──────── Data for this task
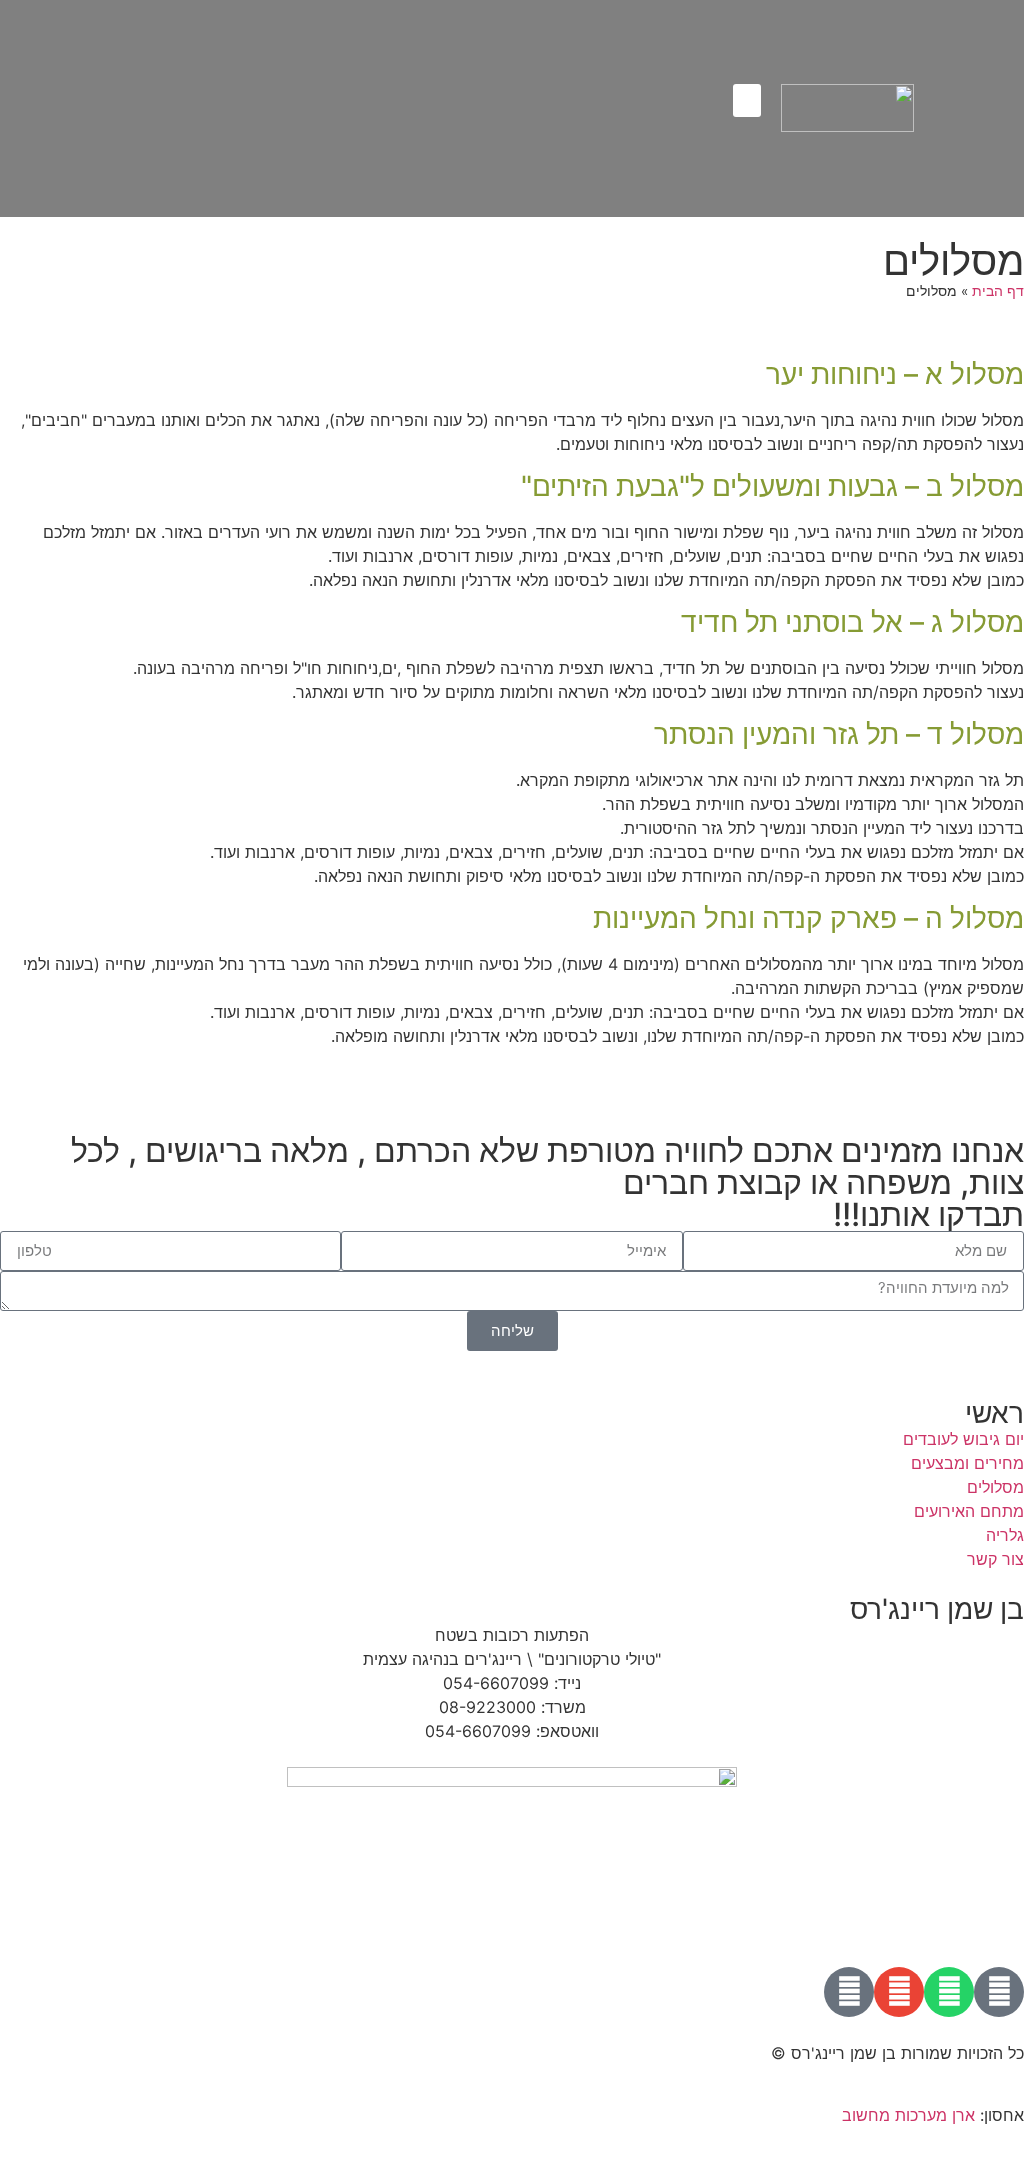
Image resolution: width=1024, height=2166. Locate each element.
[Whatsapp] (949, 1992)
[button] (747, 100)
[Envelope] (899, 1992)
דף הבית (998, 291)
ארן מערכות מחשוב (908, 2115)
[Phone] (849, 1992)
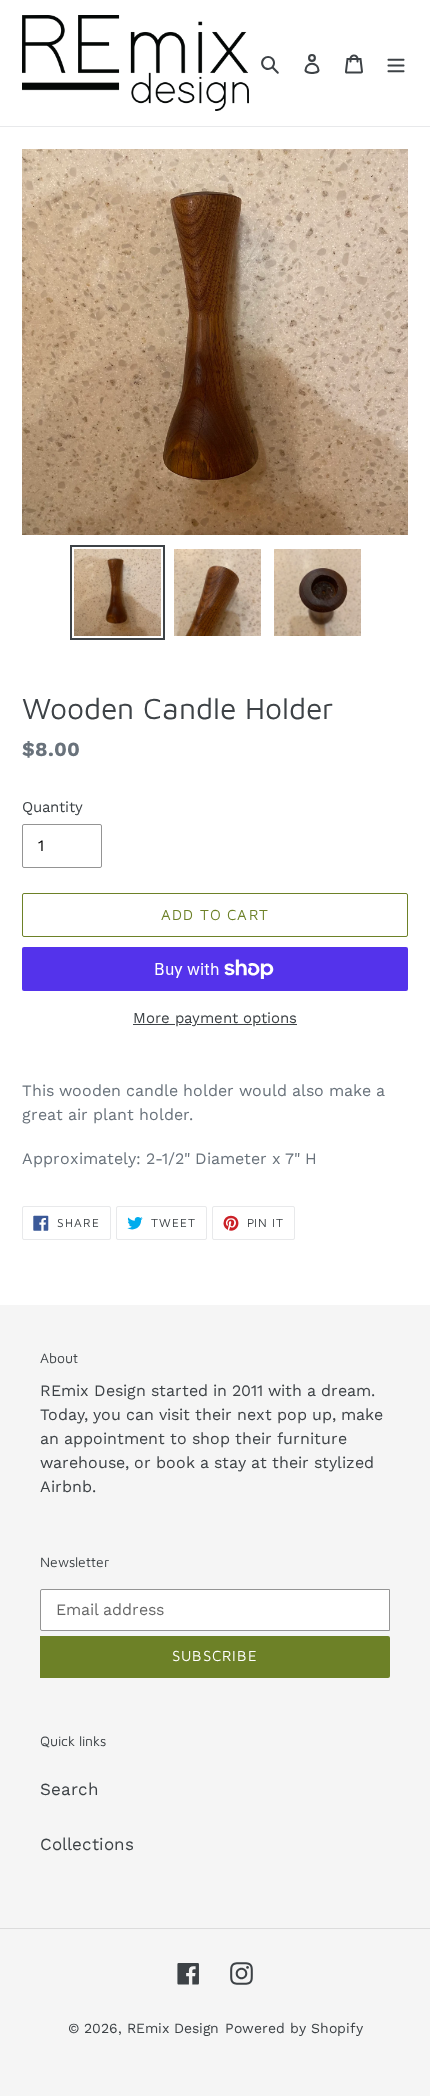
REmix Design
────────────────
→ Try it: Exact copy, no pictures: please print the data above once more.

→ Solution:
Image resolution: width=1024, height=2166. Locate each element.
[Whatsapp] (949, 1992)
[button] (747, 100)
[Envelope] (899, 1992)
דף הבית (998, 291)
ארן מערכות מחשוב (908, 2115)
[Phone] (849, 1992)
REmix Design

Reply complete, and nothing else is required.